─── SUPPLIED MATERIAL ───

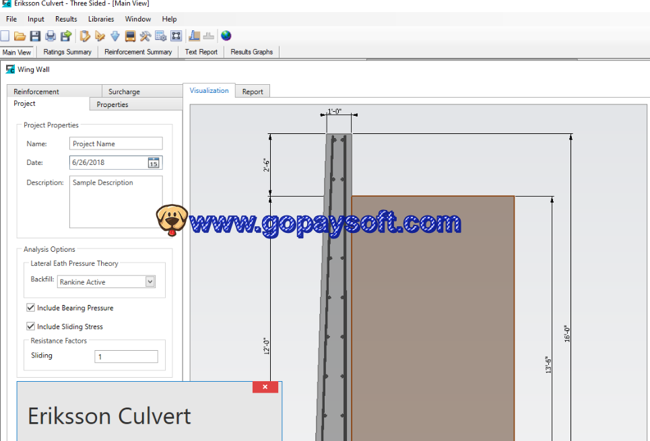This screenshot has width=650, height=441.
Task: Open the Results menu
Action: pyautogui.click(x=66, y=19)
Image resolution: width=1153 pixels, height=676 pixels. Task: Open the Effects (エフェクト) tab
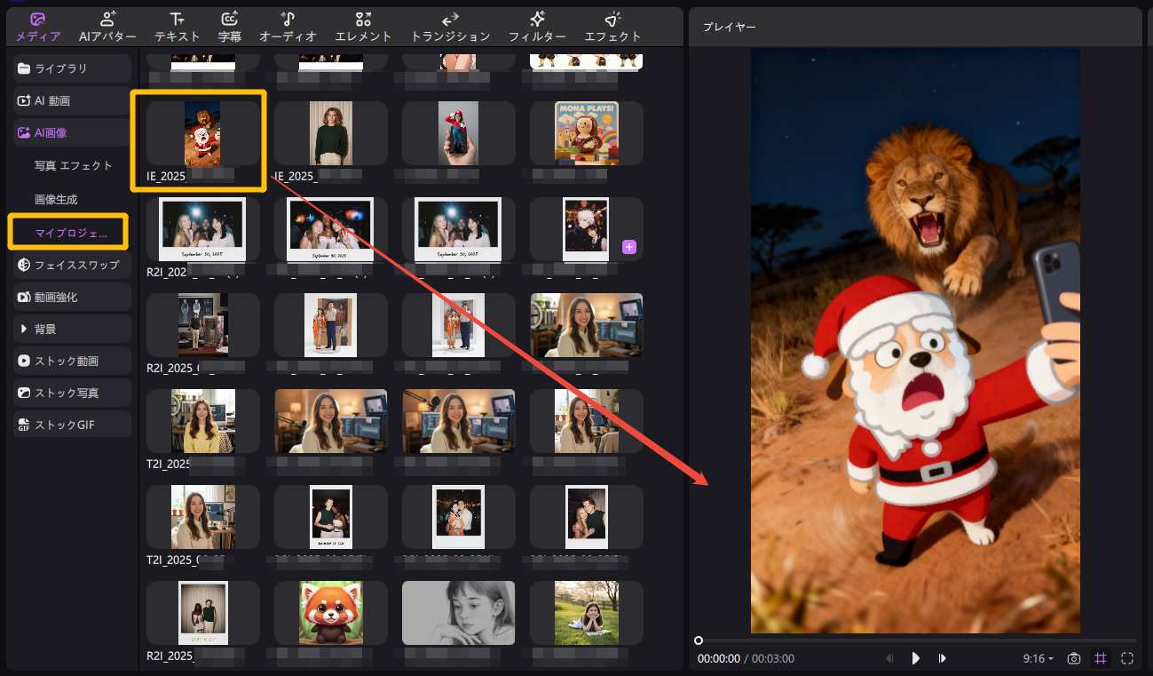[x=612, y=27]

───

Take the line containing "Image resolution: width=1153" and every line after it to the end of the records, and restate them verbatim, with no pictures.

Image resolution: width=1153 pixels, height=676 pixels. Task: Open the Effects (エフェクト) tab
[x=612, y=27]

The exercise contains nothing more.